Ne suivez donc pas vos passions, sinon vous vous égarerez encore plus du droit, et vos actions passées seront dégradées par vos actes actuels."91 Abou Dharr était absent de Médine, à la mort du Prophète. En y rentrant, il apprit qu'Abou Bakr avait été désigné comme successeur du Prophète. Il dit alors: "Vous avez opté pour ce qui vous satisfait, et vous avez obtenu peu de chose. Mais vous avez perdu en abandonnant la parenté. Si vous aviez confié l'affaire aux Gens de la Maison de votre Prophète, il n'y aurait jamais eu de contestation contre vous."92
Des propos similaires, tenus par al-Miqdâd ibn Amru et Selmâne al-Fârissi ont été rapportés par les historiens.93 Le grand penseur sunnite ibn abi al-Hadid mentionne également les vers que prononça Musattah ibn Uthâtha, devant la tombe de l'Envoyé de Dieu.
"Il y eut, après toi bien des divagations. Si tu en avais été témoin, nul besoin de discours! Nous t'avons perdu, comme la terre qui perd la pluie. Ton peuple s'est égaré; Vois-le qui connaît la déroute!"
* * *
C'est dans cette ambiance de contestation de l'autorité d'Abou Bakr que Ali a prononcé ces paroles de prière, s'adressant au Seigneur des mondes. "Mon Dieu, Tu sais que ce que nous avons voulu faire n'est pas une course au pouvoir, ni la convoitise de quelque bien périssable, mais seulement une volonté de restaurer les emblèmes de T a religion, de rassurer ceux de Tes serviteurs qui subissent l'injustice, et d'appliquer ceux de Tes commandements qui ont été abandonnés."94 S'il existe dans la Oumma de l'islam, un homme infaillible, parangon de vertu et de piété, désigné par le Prophète lui-même pour diriger les musulmans après sa mort, quel crédit et quelle utillité pourrait représenter un Conseil consultatif? Personne ne s'imaginait, que de son vivant, le Prophète devait se charger seulement de la direction religieuse, et laisser la fonction religieuse à un autre homme qui serait par exemple élu par les habitants de Médine.

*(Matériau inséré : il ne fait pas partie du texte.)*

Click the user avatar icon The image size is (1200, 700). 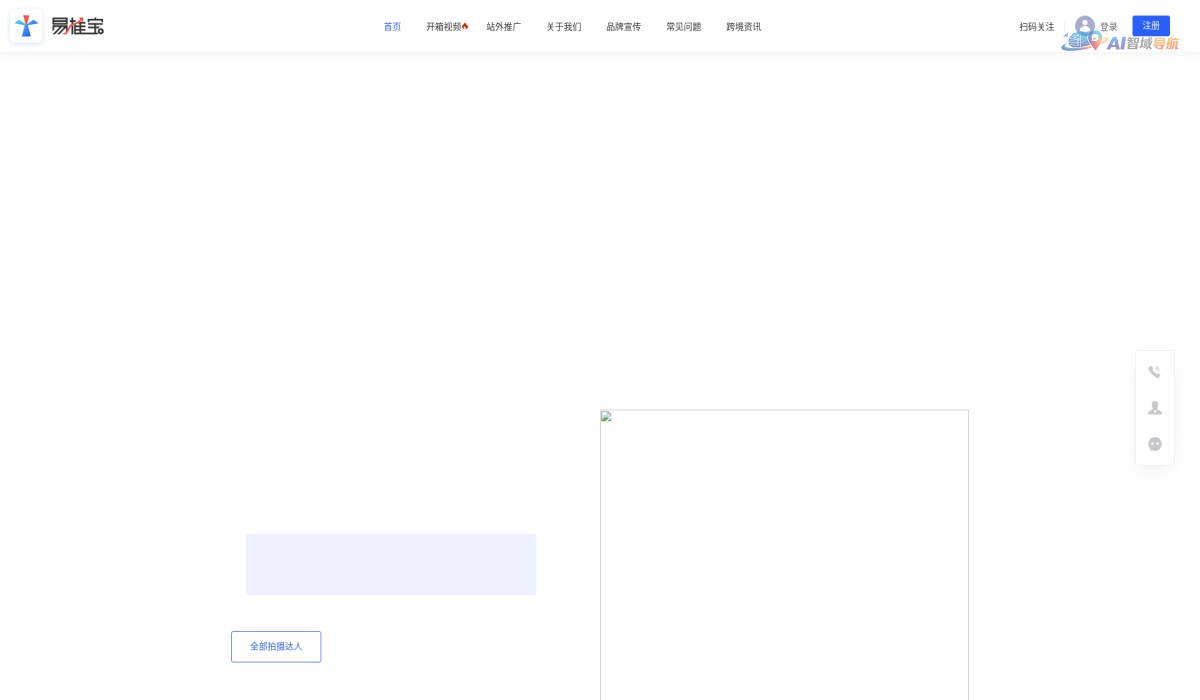click(1084, 24)
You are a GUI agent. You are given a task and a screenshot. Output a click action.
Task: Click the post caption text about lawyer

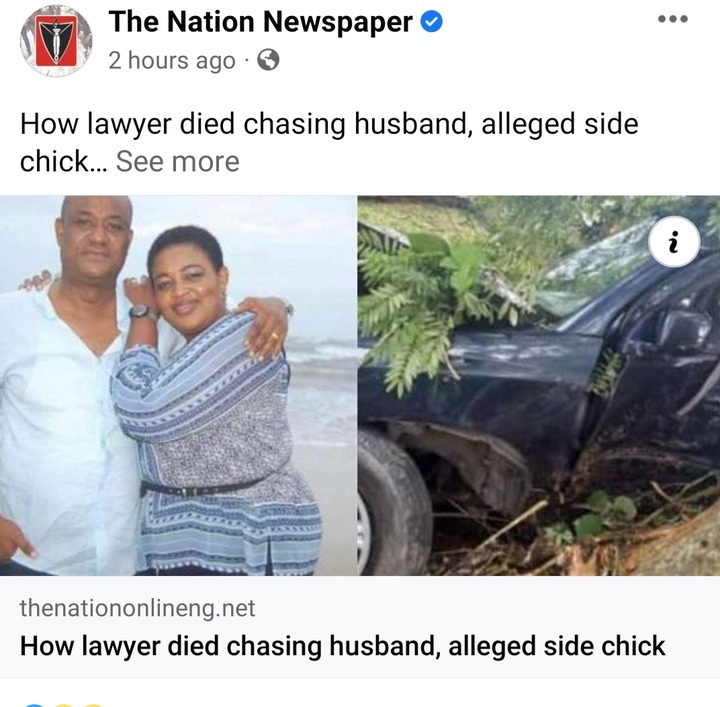click(329, 142)
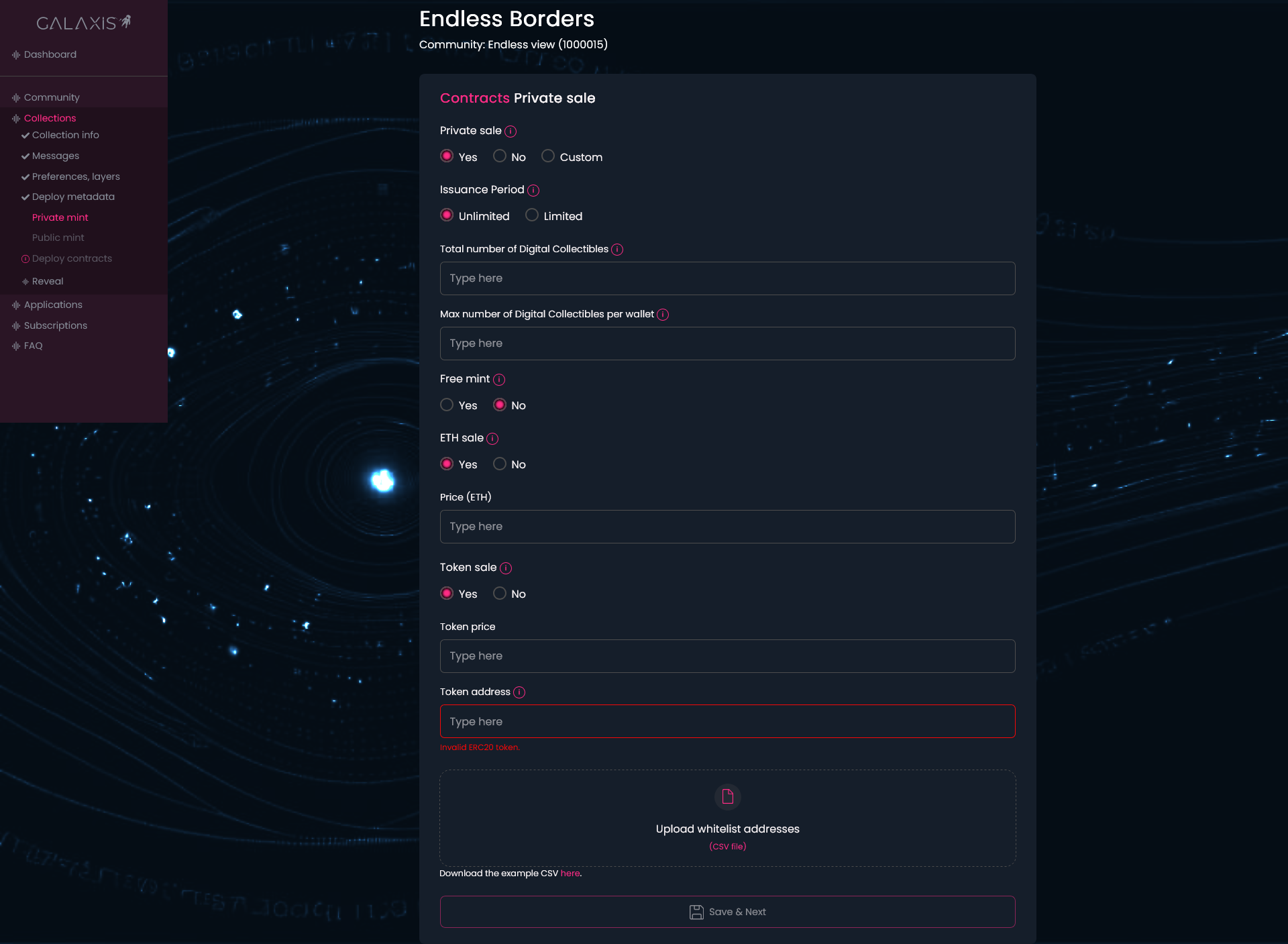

Pourquoi alors il en serait autrement après la disparition de l'Envoyé de Dieu? En présence des héritiers légitimes du Prophète, de ceux qu'il a désignés nommément comme chefs de la Communauté après lui, en raison non pas d'un privilège familial, mais d'un ordre divin, avait-on le droit, d'aller quérir un chef qui reconnaît publiquement ses limites, et qui ne remplit aucune des conditions requises pour le califat divin?
Le Cheikh Suleymân al-Hanafi rapporte qu'un jour Abdullah ibn Omar, le fils du deuxième calife, énumérait ainsi les compagnons du Prophète: "Abou Bakr, Omar, Othmân, etc..." Un homme se leva et dit: "Et que fais-tu de Ali?" Abdullah répondit: "Ali fait partie des Gens de la Maison, On ne peut le comparer à personne, il est au même degré que l'Envoyé de Dieu, car Dieu dit: "Quant à ceux qui ont cru, et qui ont été suivis dans leur toi par leur progémiture, Nous les faisons suivre (au Paradis) de leur progéniture."95
Coran, sourate La Montagne (At-Tûr), verset 21
Or, Fâtima est avec l'Envoyé de Dieu et Ali est avec eux. En admettant le bien-fondé de l'argument des Emigrés au jour de la Saqîfa, la priorité reviendrait encore à Ali ibn abi Taleb. Car il fut le premier à entrer dans l'islam et dans l'imâne (degré supérieur de la foi), a un moment difficile où aucun membre du clan du Prophète ne s'était rallié à lui. Ali a été pris en charge par le Prophète dès son enfance; il a grandi sous ses yeux, et a recu de lui toute son éducation.